- _Exercise goal_
Once you find the line below that contains "Select the Soft/Normal/Strong/Pulse", write it out along with every later line exactly as given, stopping only when the records end. Omit the pictures.

Given data below:

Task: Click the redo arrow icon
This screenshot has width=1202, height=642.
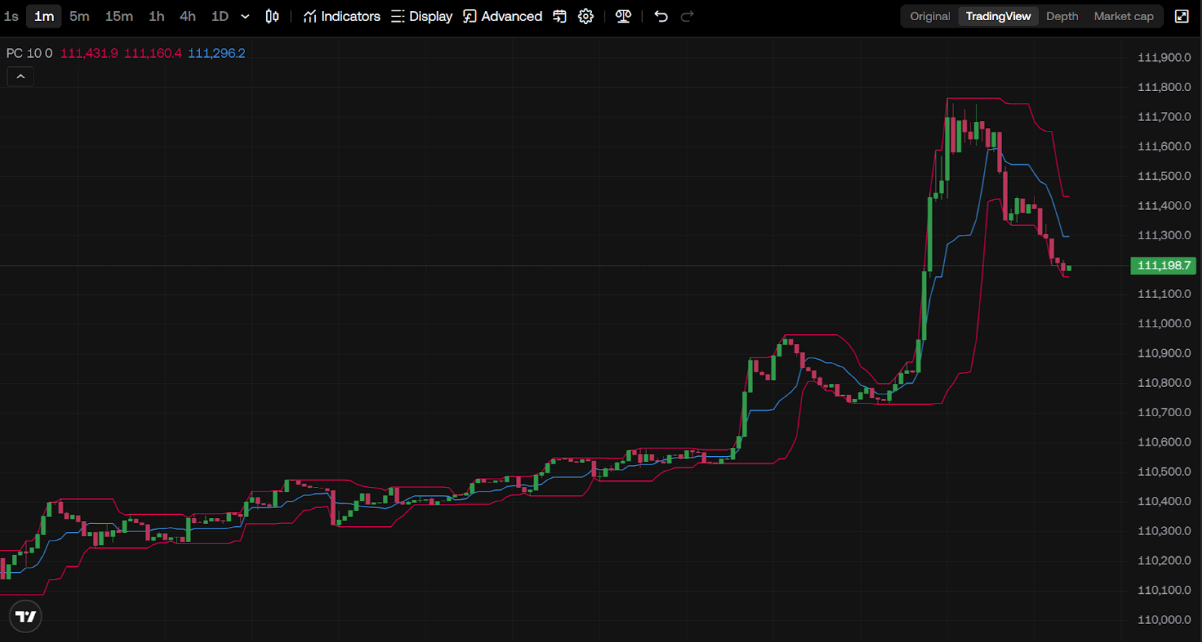Action: click(687, 16)
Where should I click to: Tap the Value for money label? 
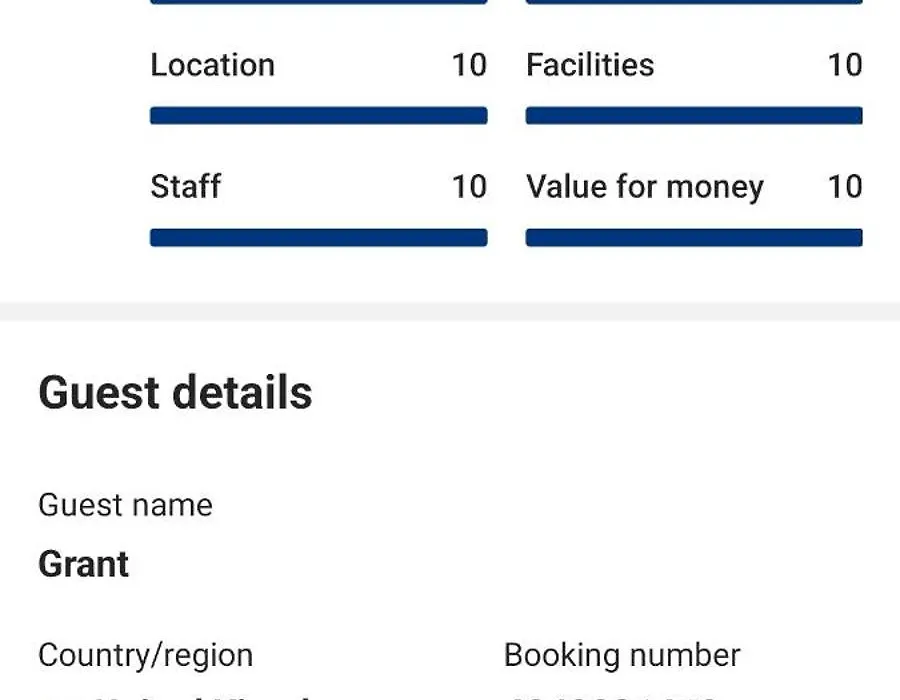tap(645, 187)
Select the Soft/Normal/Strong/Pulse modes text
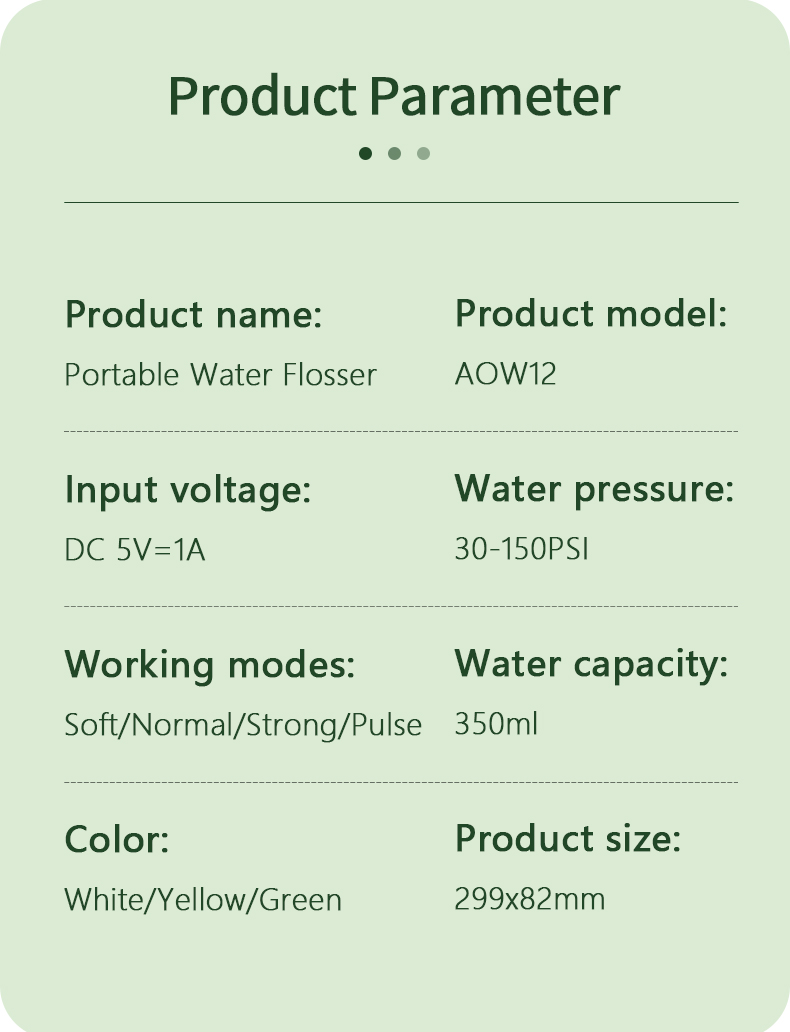 (243, 724)
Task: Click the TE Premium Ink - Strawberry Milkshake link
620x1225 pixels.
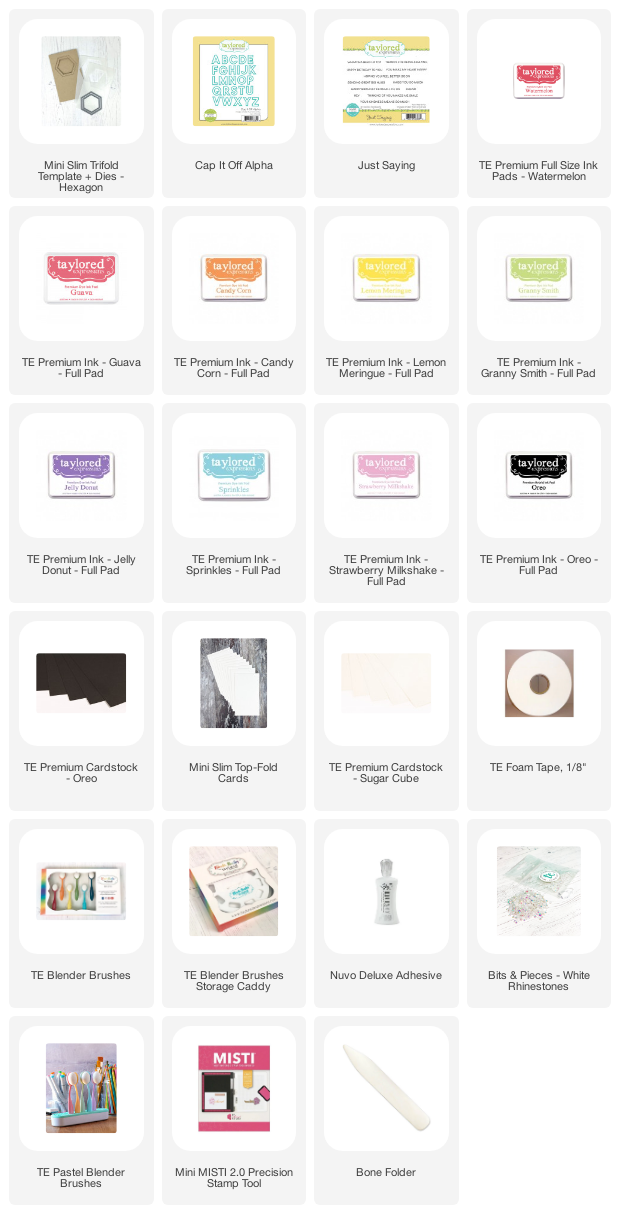Action: (x=386, y=570)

End of Given data.

- _Your solution_
Select the Soft/Normal/Strong/Pulse modes text
 (243, 724)
Task: Click the TE Premium Ink - Strawberry Milkshake link
620x1225 pixels.
Action: (x=386, y=570)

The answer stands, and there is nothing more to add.